[Collection entries]
________________

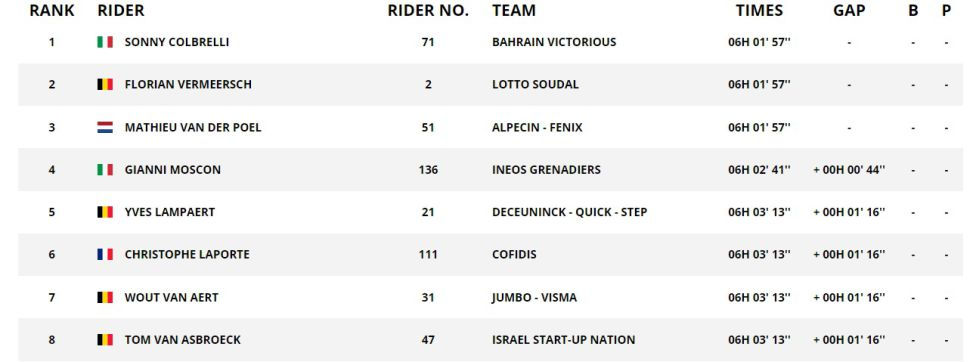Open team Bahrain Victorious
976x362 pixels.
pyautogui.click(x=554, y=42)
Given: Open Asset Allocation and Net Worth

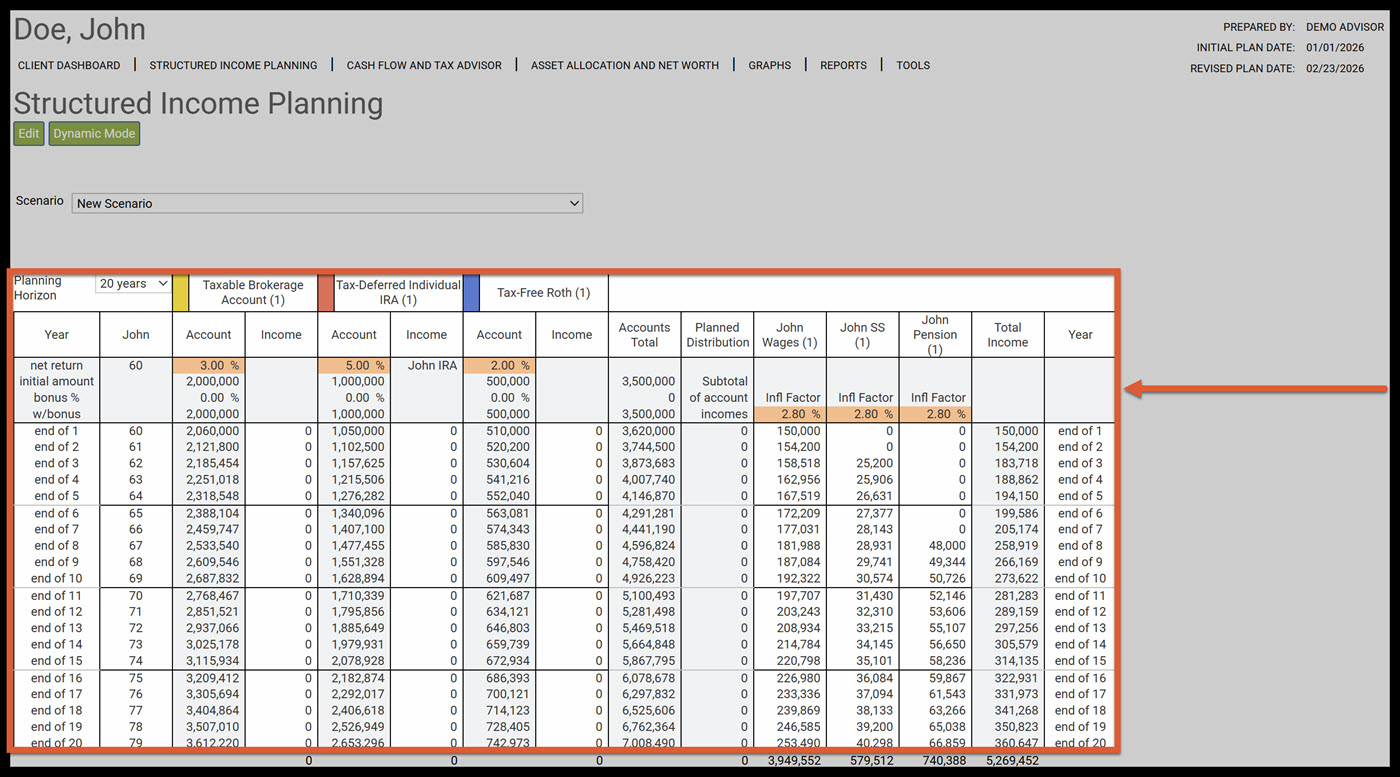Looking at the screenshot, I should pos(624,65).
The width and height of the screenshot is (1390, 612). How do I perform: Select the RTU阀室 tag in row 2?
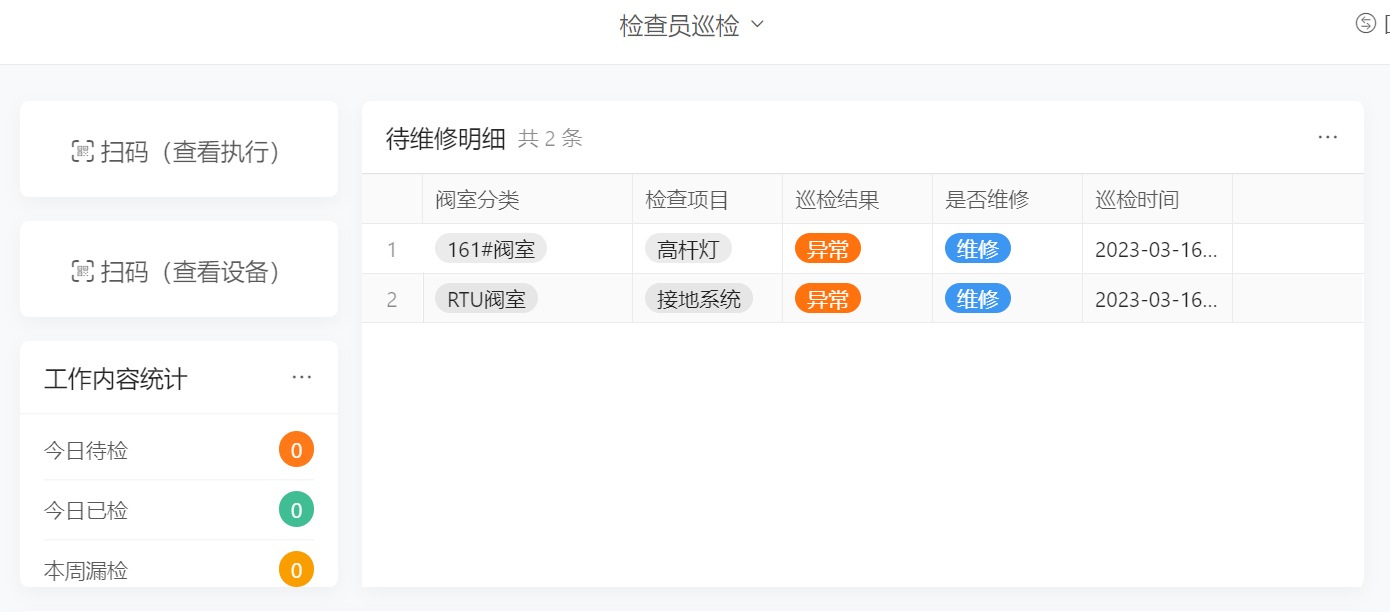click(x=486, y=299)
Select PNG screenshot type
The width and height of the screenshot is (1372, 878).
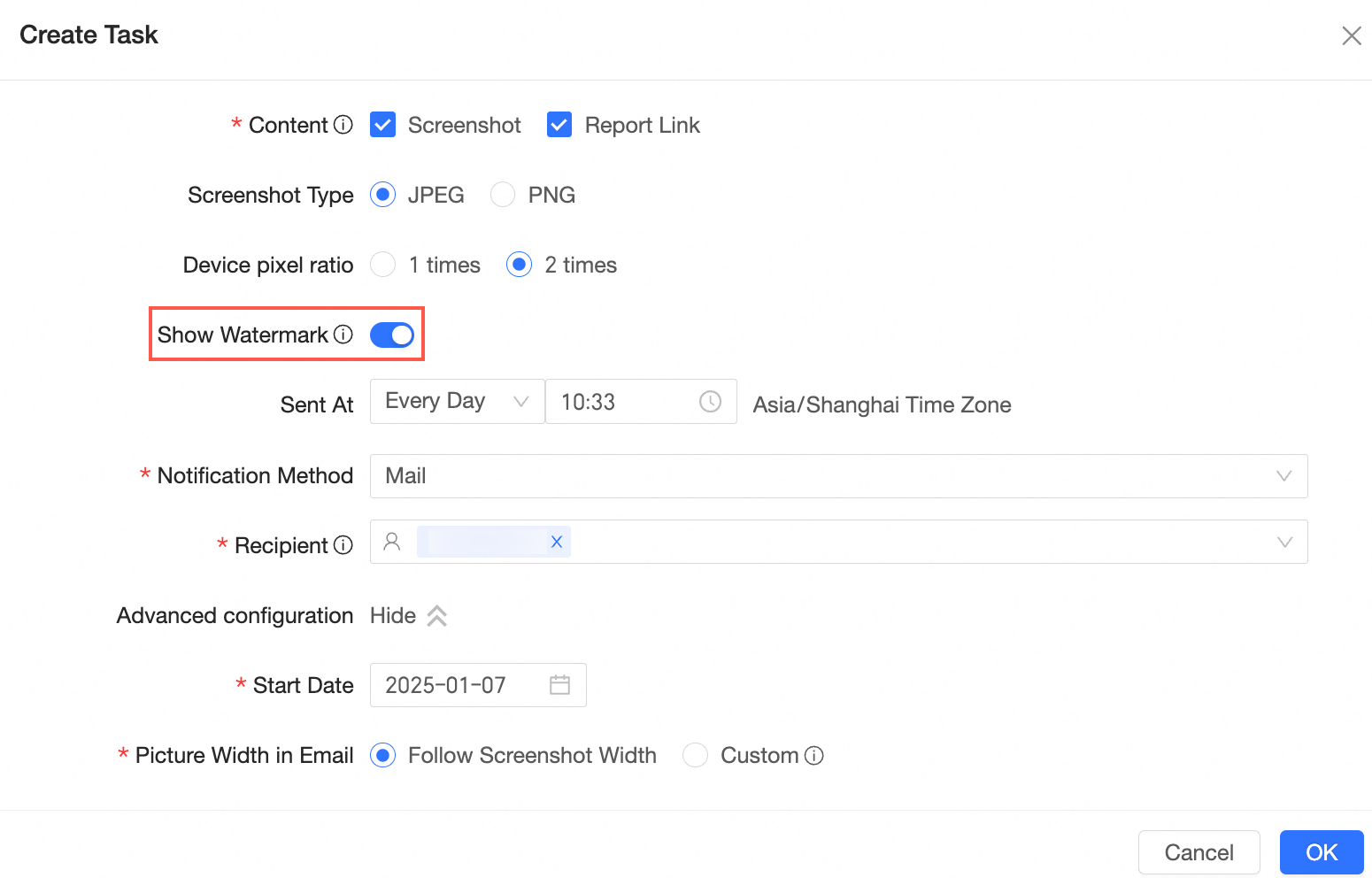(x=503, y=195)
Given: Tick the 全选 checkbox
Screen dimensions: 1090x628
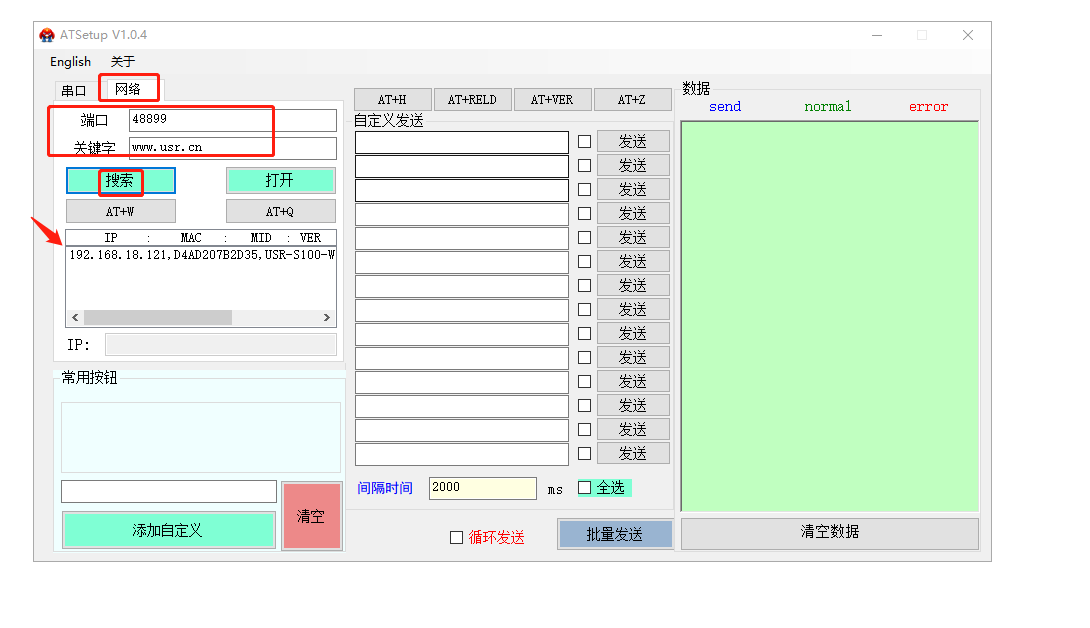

________________

(Exercise aim)
Write out again, exactly, each line from the one with "The width and height of the screenshot is (1390, 612)." to the end of the entries. No pictures go in.

(Output of the exercise)
The width and height of the screenshot is (1390, 612). How do I perform: Select the RTU阀室 tag in row 2?
click(x=486, y=299)
Select PNG screenshot type
The width and height of the screenshot is (1372, 878).
(x=503, y=195)
Given: Tick the 全选 checkbox
Screen dimensions: 1090x628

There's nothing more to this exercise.